The benthic habitat type of the Greater North Sea is predominantly characterized by soft sediments (from muds to gravel beds; Figure 14). The spatial distribution of habitats follows gradients with respect to depth and latitude. The relatively shallow southern North Sea (0–50 m) is subject to greater natural disturbance because of wave and tidal effects giving rise to relatively coarse seabed sediments, for example the Dogger Bank and parts of the Southern Bight. Further north, beyond the Dogger Bank, mud content increases, as observed in the Fladen Ground at depths of 100–150 m and in the Norwegian trench at depths of 400 m. Coarse gravel and rock habitat types are predominately located in the English Channel.

he combination of depth, nearbed hydrodynamic conditions, and sediment types give rise to a large diversity of benthic communities within the ecoregion. Nearbed hydrodynamic stress is an important determinant of the species composition of benthic communities. High nearbed tidal forcing results in the transport of sands and fine gravel which act as natural stressors on the benthos, favouring benthic organisms that have specific traits adapted to such conditions (e.g. relatively short‑lived and fast‑growing species), whereas more hydrodynamically stable conditions with low levels of nearbed stress favour a greater diversity of life strategies. More locally, especially in the southern part of the North Sea, seabed geomorphological variations create localized habitats which can favour disturbance-resistant and long-lived species.

Impact of fishing

Bottom fishing is the single most important impact on the seabed in this area. The actual impact of bottom trawls depends on the type of fishing, its intensity, and the seabed sensitivity. The impacts on seabed habitats and associated biota by these gears in the ecoregion have been assessed by combining data on benthic species-specific longevity, depth, habitat characteristics, gear specific characteristics and fishing intensity to generate a map of potential benthic impacts (Figure 15). In the ecoregion, the Skagerrak and Kattegat seabed show high fishing impacts, with some other highly impacted areas scattered in the central North Sea and the Channel. In the absence of an agreed impact threshold, to categorize areas of low impact, an impact level of 0.2 was arbitrarily chosen for illustration purposes.
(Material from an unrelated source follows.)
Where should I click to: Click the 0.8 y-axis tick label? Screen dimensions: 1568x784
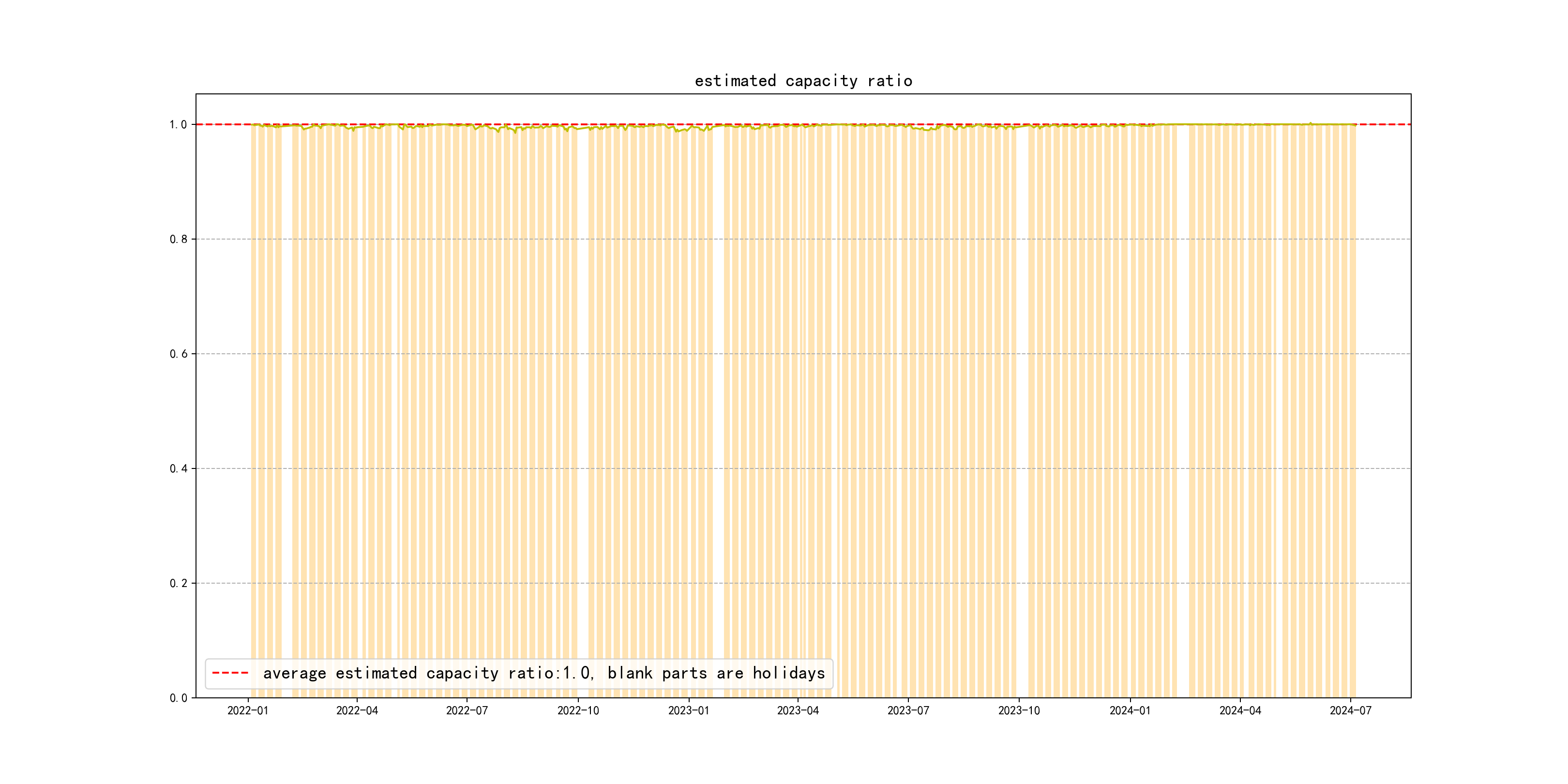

Figure 15: Assessment results for the Greater North Sea ecoregion in 2022. Left: seabed Sensitivity (median longevity in years) and Right: bottom trawl impact (PD-impact indicator). n/a = not analysed/assessed because of data unavailability for cells > 200 m depth.

Figure 16: Temporal trends for the Greater North Sea Ecoregion for the four most common habitat types and total area. Left: Pressure presented as average bottom trawling intensity (per year) over time; Right: fraction of the area below 0.2 threshold impact over time. References to habitat types follow the EUNIS classification, comprising a zone and substrate type (EUSeaMap, 2023). Spatial distributions of these habitat types in the Greater North Sea Ecoregion are shown in Figure 14.

The sensitivity of a habitat is determined by the lifespan of the benthic communities in undisturbed conditions. A habitat with a higher fraction of longer living species would be considered sensitive compared to one with a higher fraction of short living species. Sensitivity of seabead habitats is highest in the northeastern North Sea and Kattegat and lowest in the southern North Sea. The southern North Sea is less sensitive mainly the result of the high natural disturbance (Figure 15).

The depth zone 0–200 m in the entire ecoregion is fished with bottom trawls on average 1.7 times in 2022. When the bottom fishing pressure is evaluated at c-square scale, 70% of the grid cells are at least partly trawled in the depth zone 0–200 m and 27% in 200–800 m.

Offshore mud represents 15% of the Greater North Sea seabed and is mainly affected by Nephrops fisheries. Offshore coarse sediment represents 11% of the ecoregion; it is the second most impacted habitat type in the series, and fishing intensity has increased 'since 2016. In 2022, this habitat type experienced the highest fishing pressure and impact compared to other habitats (Figure 16).

Detailed information on the on the seabed pressure and impact indicators is provided in the WGFBIT 2024 report. 

Except for patches of Ross worm (Sabellaria spinulosa) and horse mussel (Modiolus modiolus) reefs and scattered glacial erratic boulder fields, the North Sea contains limited biogenic and geogenic reefs. However, until the 1920s, dense oyster beds (Ostrea edulis) were widespread in parts of the southern central North Sea, creating diverse and productive benthic habitat. This biogenic habitat has, however, largely disappeared following the mechanization of fishing fleets. In this respect, the North Sea remains one of the most impacted shelf sea regions in the world. Other human-mediated disturbances on the seabed consist mainly of sand and gravel extraction and the growing introduction of offshore renewable energy structures such as wind farms, leading to potential smothering and habitat loss. Artificial hard substrates, such as hydrocarbon production platforms, wind turbines, and shipwrecks provide new different habitat types that can locally increase biodiversity. Sea grasses (Zosteraceae) used to be common off the coasts of the southern North Sea; however, their extent is now more limited because of the loss of shallow intertidal and delta areas.